Un premier film kenyan en sélection officielle, la présence inédite de l’Arabie saoudite au marché du film ? Pour sa 71e édition, qui débute le 8 mai, le Festival de Cannes continue d’élargir ses frontières.
KENYA
Le Kenya fait son entrée dans la cour des grands avec le premier film de son histoire sélectionné à Cannes: «Rafiki» sera présenté la semaine prochaine dans la section Un certain regard… tout en étant interdit de diffusion dans son propre pays.
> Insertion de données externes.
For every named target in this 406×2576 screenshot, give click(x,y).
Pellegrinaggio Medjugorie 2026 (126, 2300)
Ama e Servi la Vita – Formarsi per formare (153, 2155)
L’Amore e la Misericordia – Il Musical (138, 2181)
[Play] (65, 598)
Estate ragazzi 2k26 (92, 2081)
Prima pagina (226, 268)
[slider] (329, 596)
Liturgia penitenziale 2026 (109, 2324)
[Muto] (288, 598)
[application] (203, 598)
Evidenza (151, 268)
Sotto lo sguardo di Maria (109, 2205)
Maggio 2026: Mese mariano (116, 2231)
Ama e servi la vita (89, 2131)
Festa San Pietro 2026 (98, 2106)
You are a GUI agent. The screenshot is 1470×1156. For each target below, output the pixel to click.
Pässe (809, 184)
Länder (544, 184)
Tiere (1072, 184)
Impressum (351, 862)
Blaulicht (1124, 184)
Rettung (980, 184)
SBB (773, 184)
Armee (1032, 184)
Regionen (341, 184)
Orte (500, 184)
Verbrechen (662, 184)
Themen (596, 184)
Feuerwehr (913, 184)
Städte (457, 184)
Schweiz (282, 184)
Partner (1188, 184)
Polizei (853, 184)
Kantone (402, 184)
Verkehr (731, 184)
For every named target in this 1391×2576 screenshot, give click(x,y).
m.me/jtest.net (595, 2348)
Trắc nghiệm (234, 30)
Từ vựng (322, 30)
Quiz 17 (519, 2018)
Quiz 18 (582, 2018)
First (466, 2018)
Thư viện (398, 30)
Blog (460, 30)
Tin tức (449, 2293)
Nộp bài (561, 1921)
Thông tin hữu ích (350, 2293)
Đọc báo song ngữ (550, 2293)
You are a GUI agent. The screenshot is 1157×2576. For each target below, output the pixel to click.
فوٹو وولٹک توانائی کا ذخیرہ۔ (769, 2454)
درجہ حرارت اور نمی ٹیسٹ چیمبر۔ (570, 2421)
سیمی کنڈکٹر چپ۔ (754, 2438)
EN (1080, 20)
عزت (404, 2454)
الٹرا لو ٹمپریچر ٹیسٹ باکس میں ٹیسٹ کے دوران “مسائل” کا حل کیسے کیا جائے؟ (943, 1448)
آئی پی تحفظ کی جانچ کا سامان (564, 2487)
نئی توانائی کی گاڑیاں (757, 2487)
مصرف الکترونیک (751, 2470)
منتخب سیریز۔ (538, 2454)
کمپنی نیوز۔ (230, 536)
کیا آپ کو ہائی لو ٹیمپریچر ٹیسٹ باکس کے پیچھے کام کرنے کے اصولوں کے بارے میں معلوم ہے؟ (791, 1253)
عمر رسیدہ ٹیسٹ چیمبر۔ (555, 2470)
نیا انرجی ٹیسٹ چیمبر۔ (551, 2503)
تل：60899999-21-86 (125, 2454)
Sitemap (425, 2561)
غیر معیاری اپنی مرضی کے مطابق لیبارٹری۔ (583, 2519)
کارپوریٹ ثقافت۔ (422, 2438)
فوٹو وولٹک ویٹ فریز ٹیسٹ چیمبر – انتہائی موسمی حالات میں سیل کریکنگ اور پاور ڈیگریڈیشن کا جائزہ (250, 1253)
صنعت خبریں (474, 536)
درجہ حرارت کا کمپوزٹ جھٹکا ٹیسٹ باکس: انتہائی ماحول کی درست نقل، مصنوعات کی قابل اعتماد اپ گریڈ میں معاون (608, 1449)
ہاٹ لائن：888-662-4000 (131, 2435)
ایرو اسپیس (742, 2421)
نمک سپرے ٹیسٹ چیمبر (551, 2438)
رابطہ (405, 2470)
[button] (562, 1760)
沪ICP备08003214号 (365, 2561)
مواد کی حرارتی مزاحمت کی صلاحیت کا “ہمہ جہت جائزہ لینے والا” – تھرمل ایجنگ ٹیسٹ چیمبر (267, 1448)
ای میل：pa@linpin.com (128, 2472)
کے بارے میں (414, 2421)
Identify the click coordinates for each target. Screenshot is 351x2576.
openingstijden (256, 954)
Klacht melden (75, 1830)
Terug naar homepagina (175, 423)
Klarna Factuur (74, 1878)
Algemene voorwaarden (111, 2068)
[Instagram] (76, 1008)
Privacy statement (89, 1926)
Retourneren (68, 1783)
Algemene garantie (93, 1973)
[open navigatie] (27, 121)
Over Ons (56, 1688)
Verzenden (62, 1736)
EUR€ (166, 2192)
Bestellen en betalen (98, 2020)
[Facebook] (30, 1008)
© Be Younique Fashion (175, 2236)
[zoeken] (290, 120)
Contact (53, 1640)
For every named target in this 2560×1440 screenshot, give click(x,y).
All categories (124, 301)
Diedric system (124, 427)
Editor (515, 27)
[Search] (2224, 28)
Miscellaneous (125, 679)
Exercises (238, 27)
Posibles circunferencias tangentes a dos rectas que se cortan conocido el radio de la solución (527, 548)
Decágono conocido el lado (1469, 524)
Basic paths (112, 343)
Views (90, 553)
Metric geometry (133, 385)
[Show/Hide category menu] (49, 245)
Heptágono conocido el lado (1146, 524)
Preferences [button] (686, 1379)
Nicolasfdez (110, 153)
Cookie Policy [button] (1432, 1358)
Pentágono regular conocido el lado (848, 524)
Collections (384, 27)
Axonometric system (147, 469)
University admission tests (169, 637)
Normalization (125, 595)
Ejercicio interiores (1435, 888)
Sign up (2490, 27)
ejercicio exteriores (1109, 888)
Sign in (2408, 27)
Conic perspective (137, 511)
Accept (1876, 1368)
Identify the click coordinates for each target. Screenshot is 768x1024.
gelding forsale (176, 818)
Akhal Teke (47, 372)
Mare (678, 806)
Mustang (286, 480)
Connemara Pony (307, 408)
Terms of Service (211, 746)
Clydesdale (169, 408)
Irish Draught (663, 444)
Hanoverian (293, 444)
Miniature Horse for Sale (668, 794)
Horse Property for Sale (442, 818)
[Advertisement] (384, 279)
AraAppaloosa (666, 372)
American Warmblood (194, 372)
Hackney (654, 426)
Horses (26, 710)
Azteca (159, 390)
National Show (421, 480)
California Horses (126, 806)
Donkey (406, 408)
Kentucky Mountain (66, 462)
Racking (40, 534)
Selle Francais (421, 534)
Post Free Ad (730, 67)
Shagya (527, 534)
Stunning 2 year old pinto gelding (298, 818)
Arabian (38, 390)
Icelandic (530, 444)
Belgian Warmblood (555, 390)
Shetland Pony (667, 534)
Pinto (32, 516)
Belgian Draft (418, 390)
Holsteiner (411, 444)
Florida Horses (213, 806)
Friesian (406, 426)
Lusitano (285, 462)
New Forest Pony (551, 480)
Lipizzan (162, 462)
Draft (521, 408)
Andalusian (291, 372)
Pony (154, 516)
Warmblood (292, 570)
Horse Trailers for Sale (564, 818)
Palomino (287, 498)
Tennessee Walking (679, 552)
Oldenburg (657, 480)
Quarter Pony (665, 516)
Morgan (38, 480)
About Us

Le film de la jeune réalisatrice Wanuri Kahiu s’est heurté aux foudres de la censure, au motif qu’il va à l’encontre de «la culture et des valeurs morales du peuple kenyan».
Pionnier à bien des égards, «Rafiki» («ami» en kiswahili) traite de l’histoire d’amour entre deux femmes appartenant à des camps politiques opposés, dans un pays où «les filles bien deviennent de bonnes épouses» et où l’homosexualité est illégale.
«Nous pensons que les adultes kenyans sont assez matures et clairvoyants (…) mais leurs droits ont été niés», a réagi la réalisatrice après cette interdiction. En apprenant qu’elle était sélectionnée en Cannes, elle avait écrit «Yes we Cannes» sur Twitter, en détournant la formule de Barack Obama, s’attirant la sympathie de nombreux internautes. Son projet a mis cinq ans à voir le jour et s’inspire de la nouvelle «Jambula Tree» de l’Ougandaise Monica Arac de Nyeko, lauréate 2007 du prix Caine, une des plus prestigieuses récompenses pour la littérature africaine en langue anglaise.
ARABIE SAOUDITE
L’Arabie saoudite, pays ultraconservateur, a créé la surprise en annonçant l’ouverture de salles de cinéma et son ambition de se lancer dans le 7e Art. A Cannes, il s’agira surtout d’une participation symbolique avec la projection de courts-métrages saoudiens et l’organisation de rencontres professionnelles.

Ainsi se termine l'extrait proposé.